- _Selected passage_:
......

14:30
Brief
The Pulse
Rural interests on a health coverage council want Medicaid expansion, countering expansion deemphasis in a final report.
Their statement came as the nearly 40-member Council tied a bow on the guiding principles it hopes the legislature will use to get more North Carolinians insured. Those principles look beyond Medicaid expansion to other ways to get more people insured and to improve access to medical care.
Gov. Roy Cooper, a Democrat, created the Council late last year after he failed in his first term to get the Republican-led legislature to agree to a form of Medicaid expansion. The Council represented a range of interests and views. Members included some of the staunchest expansion opponents in the legislature along with Medicaid expansion’s strongest supporters, local elected officials, large and small business owners, the CEO of Blue Cross Blue Shield of NC, the head of the NC Chamber, and others.
North Carolina tied with Arizona at 41st in a state ranking of uninsured residents.
The group met under the auspices of the Margolis Center for Health Policy at Duke University.
The principles the group produced is a long list that starts with “maximize health care coverage,” and includes an array of approaches may be required, such as association health plans for small businesses, allowing new mothers to keep their Medicaid coverage longer than the current 60-day post-birth cut off, allowing low-income parents to keep their Medicaid coverage if their children are placed in foster care, Medicaid expansion, and tax credits for employers.
A bill moving through the Senate would allow low-income parents who need court-ordered mental health or substance abuse treatment and whose children have been placed in foster care to keep their Medicaid coverage.

......

- _Entries shown_:

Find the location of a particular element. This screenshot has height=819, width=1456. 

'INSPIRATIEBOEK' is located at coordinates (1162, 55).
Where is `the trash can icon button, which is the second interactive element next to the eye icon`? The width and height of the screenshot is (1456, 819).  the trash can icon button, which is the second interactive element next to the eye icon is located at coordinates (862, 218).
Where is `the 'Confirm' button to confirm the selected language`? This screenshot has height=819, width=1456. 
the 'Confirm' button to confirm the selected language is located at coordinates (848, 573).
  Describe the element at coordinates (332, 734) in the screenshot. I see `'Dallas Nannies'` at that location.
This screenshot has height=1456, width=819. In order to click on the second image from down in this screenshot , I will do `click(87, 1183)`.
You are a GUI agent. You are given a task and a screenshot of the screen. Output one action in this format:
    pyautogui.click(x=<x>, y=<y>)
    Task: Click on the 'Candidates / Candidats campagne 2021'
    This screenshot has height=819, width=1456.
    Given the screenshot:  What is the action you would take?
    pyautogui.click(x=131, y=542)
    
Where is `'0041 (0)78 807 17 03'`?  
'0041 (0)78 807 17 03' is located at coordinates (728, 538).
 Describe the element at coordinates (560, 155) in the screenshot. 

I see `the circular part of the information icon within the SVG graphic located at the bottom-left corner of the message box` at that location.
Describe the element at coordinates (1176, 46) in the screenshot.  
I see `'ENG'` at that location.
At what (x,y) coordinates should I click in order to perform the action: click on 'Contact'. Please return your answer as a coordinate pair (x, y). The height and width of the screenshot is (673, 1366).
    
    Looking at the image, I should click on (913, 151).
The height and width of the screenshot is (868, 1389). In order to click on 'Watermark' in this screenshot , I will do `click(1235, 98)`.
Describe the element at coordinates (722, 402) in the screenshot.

......

- _Task statement_: In the brief on North Carolina's health coverage council, which state did North Carolina tie with in the ranking of uninsured residents, and at what position?

- _The answer_: Arizona, at 41st.